Identifiers
- Symbol: AbgT
- Pfam: PF03806
- TCDB: 2.A.68
- OPM superfamily: 272
- OPM protein: 4r1i

Available protein structures:
- PDB: PF03806 (ECOD; PDBsum)
- AlphaFold: PF03806;

= P-Aminobenzoyl-glutamate transporter =

Family of transport proteins

The p-aminobenzoyl-glutamate transporter (AbgT) family (TC# 2.A.68) is a family of transporter proteins belonging to the ion transporter (IT) superfamily. The AbgT family consists of the AbgT (YdaH; TC# 2.A.68.1.1) protein of E. coli and the MtrF drug exporter (TC# 2.A.68.1.2) of Neisseria gonorrhoeae.
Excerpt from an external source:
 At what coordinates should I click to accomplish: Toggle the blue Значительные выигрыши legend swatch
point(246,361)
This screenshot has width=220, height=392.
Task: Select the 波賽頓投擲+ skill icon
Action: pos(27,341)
The former protein is apparently cryptic in wild-type cells, but when expressed on a high copy number plasmid, or when expressed at higher levels due to mutation, it appeared to allow uptake (K_{m} = 123 nM; see Michaelis–Menten kinetics) and subsequent utilization of p-aminobenzoyl-glutamate as a source of p-aminobenzoate for p-aminobenzoate auxotrophs. p-Aminobenzoate is a constituent of and a precursor for the biosynthesis of folic acid. MtrF was annotated as a putative drug efflux pump.

== Structure ==
AbgT is 510 amino acyl residues long and has 12-13 putative transmembrane α-helical spanners (TMSs). MtrF is 522 aas long and has 11 or 12 putative TMSs. The 3-d structures of MtrF and a YdaH homologue have been solved, and functional studies show that it is a drug exporter. The 3-d structure shows that it has 9 TMSs with hairpin entry loops.

Crystal Structures:

== Genetics ==
The abgT gene is preceded by two genes, abgA and abgB, which code for homologous amino acyl amino hydrolases and hydrolyze p-aminobenzoyl glutamate to p-aminobenzoate and glutamate. Because of the structural similarity of p-aminobenzoyl-glutatmate to peptides, and the enzymatic activities of the abgA and abgB gene products, it has been suggested that AbgT is also a peptide transporter. Demonstration of an energy requirement suggested an H^{+}-dependent mechanism. Expression of these genes is regulated by AbgR and an unknown effector.

== Function ==
As noted above, the AbgT family of transporters has been thought to contribute to bacterial folate biosynthesis by importing the catabolite p-aminobenzoyl-glutamate for producing folate. Approximately 13,000 putative family members were identified in 2015. The X-ray structures of the full-length Alcanivorax borkumensis YdaH (AbgT) and Neisseria gonorrhoeae MtrF proteins. The structures revealed that these two transporters assemble as dimers with architectures distinct from all other families of transporters for which 3-d structures were available. Both YdaH and MtrF are bowl-shaped dimers with a solvent-filled basin extending from the cytoplasm halfway across the membrane bilayer. The protomers of YdaH and MtrF contain nine transmembrane helices and two hairpins which suggested a plausible pathway for substrate transport. A combination of the crystal structure, genetic analyses and substrate accumulation assays indicated that both YdaH and MtrF behave as exporters, capable of removing the folate metabolite p-aminobenzoic acid from bacterial cells. In fact, it was shown that both YdaH and MtrF participate as antibiotic efflux pumps, mediating bacterial resistance to sulfonamide antimetabolite drugs. Possibly, many AbgT-family transporters act as exporters, conferring resistance to sulfonamides.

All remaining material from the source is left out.